### WHAT YOU SHOULD DO
The records below should be set down in full, please, without any change.

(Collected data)
»»

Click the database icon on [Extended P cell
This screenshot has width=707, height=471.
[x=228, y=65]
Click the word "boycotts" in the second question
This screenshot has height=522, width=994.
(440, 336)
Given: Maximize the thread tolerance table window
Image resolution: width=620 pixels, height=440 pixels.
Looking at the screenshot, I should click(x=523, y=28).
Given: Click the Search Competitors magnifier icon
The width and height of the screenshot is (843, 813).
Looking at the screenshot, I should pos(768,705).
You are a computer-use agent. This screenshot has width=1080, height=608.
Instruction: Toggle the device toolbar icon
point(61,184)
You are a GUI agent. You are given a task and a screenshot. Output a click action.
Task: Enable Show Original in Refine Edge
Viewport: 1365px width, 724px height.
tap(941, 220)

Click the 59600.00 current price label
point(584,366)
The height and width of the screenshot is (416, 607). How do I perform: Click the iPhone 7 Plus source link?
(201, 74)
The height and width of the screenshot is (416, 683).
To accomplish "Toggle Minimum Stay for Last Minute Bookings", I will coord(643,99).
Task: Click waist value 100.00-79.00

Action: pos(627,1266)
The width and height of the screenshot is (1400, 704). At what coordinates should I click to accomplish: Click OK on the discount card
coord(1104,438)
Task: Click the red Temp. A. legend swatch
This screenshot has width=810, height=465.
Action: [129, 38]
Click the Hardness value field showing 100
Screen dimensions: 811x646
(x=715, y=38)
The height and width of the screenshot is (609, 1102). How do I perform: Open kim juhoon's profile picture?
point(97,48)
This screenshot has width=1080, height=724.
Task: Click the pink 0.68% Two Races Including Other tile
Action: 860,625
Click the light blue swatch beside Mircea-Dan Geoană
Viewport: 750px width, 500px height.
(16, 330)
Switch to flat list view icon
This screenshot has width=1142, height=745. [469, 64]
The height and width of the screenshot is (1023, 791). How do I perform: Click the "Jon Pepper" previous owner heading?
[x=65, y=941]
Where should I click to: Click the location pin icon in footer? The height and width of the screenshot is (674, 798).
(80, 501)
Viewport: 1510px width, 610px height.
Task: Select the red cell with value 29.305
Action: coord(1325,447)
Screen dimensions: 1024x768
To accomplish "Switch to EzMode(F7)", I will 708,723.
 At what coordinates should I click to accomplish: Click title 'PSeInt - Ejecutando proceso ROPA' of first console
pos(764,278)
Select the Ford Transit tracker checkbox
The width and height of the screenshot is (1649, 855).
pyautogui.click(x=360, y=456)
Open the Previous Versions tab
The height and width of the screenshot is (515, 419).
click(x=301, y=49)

««

### TASK RESPONSE
Click the database icon on [Extended P cell
This screenshot has width=707, height=471.
[x=228, y=65]
Click the word "boycotts" in the second question
This screenshot has height=522, width=994.
(440, 336)
Given: Maximize the thread tolerance table window
Image resolution: width=620 pixels, height=440 pixels.
Looking at the screenshot, I should click(x=523, y=28).
Given: Click the Search Competitors magnifier icon
The width and height of the screenshot is (843, 813).
Looking at the screenshot, I should pos(768,705).
You are a computer-use agent. This screenshot has width=1080, height=608.
Instruction: Toggle the device toolbar icon
point(61,184)
You are a GUI agent. You are given a task and a screenshot. Output a click action.
Task: Enable Show Original in Refine Edge
Viewport: 1365px width, 724px height.
tap(941, 220)

Click the 59600.00 current price label
point(584,366)
The height and width of the screenshot is (416, 607). How do I perform: Click the iPhone 7 Plus source link?
(201, 74)
The height and width of the screenshot is (416, 683).
To accomplish "Toggle Minimum Stay for Last Minute Bookings", I will coord(643,99).
Task: Click waist value 100.00-79.00

Action: pos(627,1266)
The width and height of the screenshot is (1400, 704). At what coordinates should I click to accomplish: Click OK on the discount card
coord(1104,438)
Task: Click the red Temp. A. legend swatch
This screenshot has width=810, height=465.
Action: [129, 38]
Click the Hardness value field showing 100
Screen dimensions: 811x646
(x=715, y=38)
The height and width of the screenshot is (609, 1102). How do I perform: Open kim juhoon's profile picture?
point(97,48)
This screenshot has width=1080, height=724.
Task: Click the pink 0.68% Two Races Including Other tile
Action: 860,625
Click the light blue swatch beside Mircea-Dan Geoană
Viewport: 750px width, 500px height.
(16, 330)
Switch to flat list view icon
This screenshot has width=1142, height=745. [469, 64]
The height and width of the screenshot is (1023, 791). How do I perform: Click the "Jon Pepper" previous owner heading?
[x=65, y=941]
Where should I click to: Click the location pin icon in footer? The height and width of the screenshot is (674, 798).
(80, 501)
Viewport: 1510px width, 610px height.
Task: Select the red cell with value 29.305
Action: coord(1325,447)
Screen dimensions: 1024x768
To accomplish "Switch to EzMode(F7)", I will 708,723.
 At what coordinates should I click to accomplish: Click title 'PSeInt - Ejecutando proceso ROPA' of first console
pos(764,278)
Select the Ford Transit tracker checkbox
The width and height of the screenshot is (1649, 855).
pyautogui.click(x=360, y=456)
Open the Previous Versions tab
The height and width of the screenshot is (515, 419).
click(x=301, y=49)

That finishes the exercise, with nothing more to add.